## Tasks to perform
(A) In the ridge-top hiking account, what was the small flat area where the two rivers' rivulets collect once known as?
(B) Continue the ridge-top hiking account from the point where it stops.

## Text extract

☆ ☆ ☆

I spent the next couple of hours exploring this ridge top. The rivulets that plunge down the cliffs into their respective basins to become the Tieton and Clear Fork Cowlitz rivers trace silver threads down the shattered dark rock face of the mountain, collecting next to each other in a small flat area covered in grasses and wildflowers – all brown and crispy. This, I had read, was once known as the Crossing Over Place – a spiritually significant place according to Coyote’s tale. It was only standing here that I realize why it is called that – I had supposed this to be the place where one would ‘cross over’ from one watershed to the other, or perhaps something more spiritually meaningful, where one would cross from one world to the next… all of these may be true, but what I notice immediately is that the waters of both rivers mingle before they separate and flow separately east and west, that is to say, the waters cross over. I am not exaggerating when I say I had something of a minor religious moment here. 

Although I venture a bit around this area, and further up to where the CFC seeps out of the talus, I do not find the cave I am seeking. Perhaps I am not actually in the right area, or perhaps the cave has collapsed. It might even be on a completely different mountain, many miles away. In any case, cave locations in the region are kept very, very, secret, for very, very good reasons, so perhaps it is for the best this remains unknown to me. (If I had found it, I wouldn’t be telling you about it…) I was completely blown away by my afternoon up there.

☆ ☆ ☆

## Given information
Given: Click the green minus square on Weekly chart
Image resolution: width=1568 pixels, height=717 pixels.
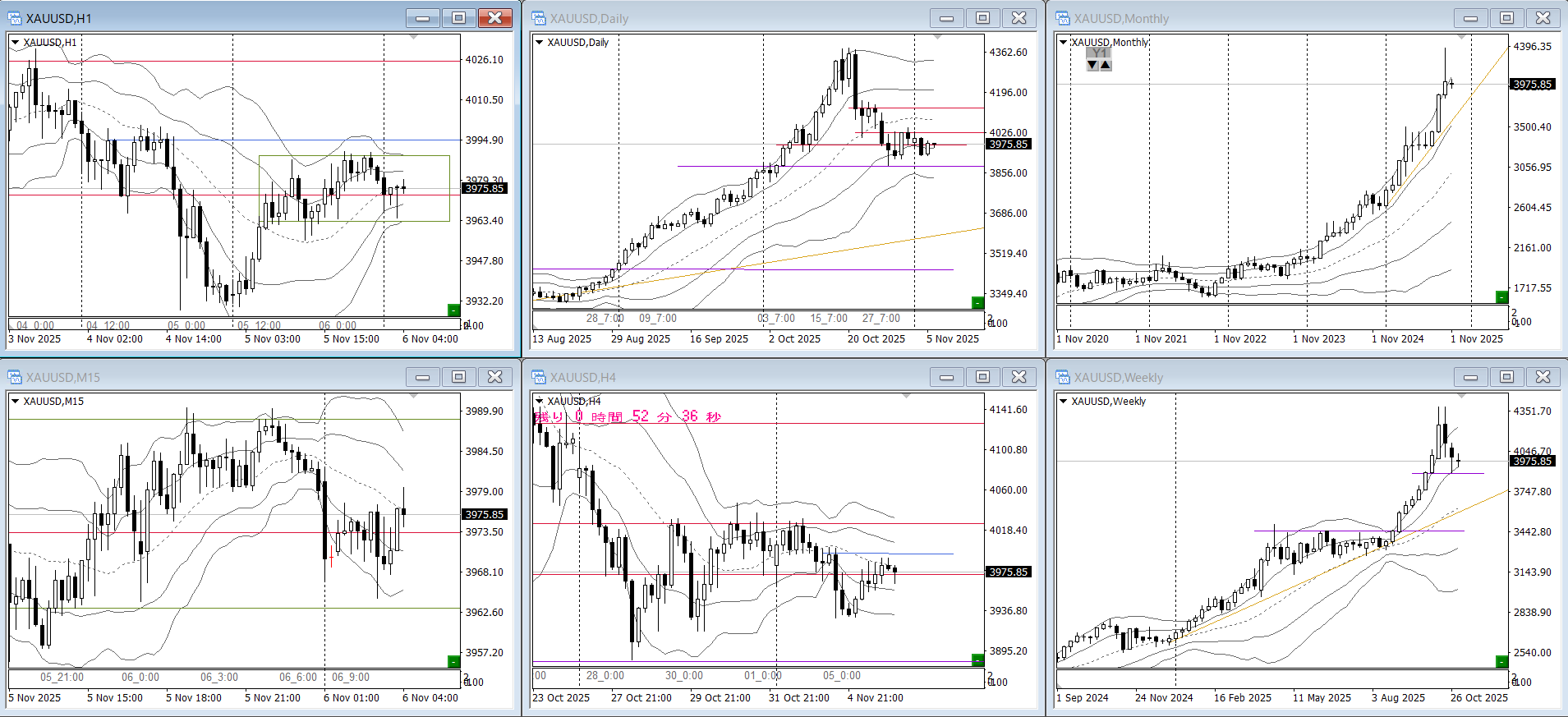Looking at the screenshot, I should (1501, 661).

☆ ☆ ☆

## Exercise responses
(A) The Crossing Over Place.

(B)
I began to retrace my steps, continuing to eye the upperMcCall basin, just below me. I was pretty certain I could descend a bit into the basin and end up back at the saddle. Down I go! The golden meadows hang one above the other, and it is easy to find a route from one level to the next. At one point, a trail is visible, following it brings me back to the meadow below the saddle. Once back to the saddle, I continue down the PCT to the CFC basin. 

I hike so far as the lake above the south rim of the basin, take a short break, and then head back. I am tired of climbing, to be honest, but also with the weather getting a bit worse, I decide it best to give up on Elk Pass and The Knife and Packwood Saddle.  There is always next summer.

Thankfully, the wind is not the issue it had been the previous night – more a steady breeze than a windstorm, but the temps are lower, and dropping, and I am eager to change into warmer layers as soon as I get back. After a dinner of chicken and dumplings, I spend the evening with my book and tea, heading to bed before 9:00 PM, where I pass out hard for a few hours.

But only for a few hours… I awake around 3:00 to the sound of small ice pellets striking the tarp. It only lasts for a few minutes, but my mind is awake and thinking about the weather.  I see there is no snow on the ground, so try to roll over and go back to sleep. It doesn’t work.

I get up and make some dirty chai, break camp, and set out north on the trail – all before 6:00 AM. I hike in the dark, turning off my headlamp as soon as there is enough dim morning light to see the trail. The sun never does make an appearance, the sky barely lightens at all as overnight, winter has arrived in the form of a thick cloud layer and fine, dry snow falling. The higher I hike, the dusting of snow increases and gradually covers the trail. By the time I reach the burned over area, the sky has lightened to daytime, but winds are howling above me, and the snow keeps coming down, thicker and thicker. I stop in the middle of the trail to boil up water for my third cuppa dirty chai.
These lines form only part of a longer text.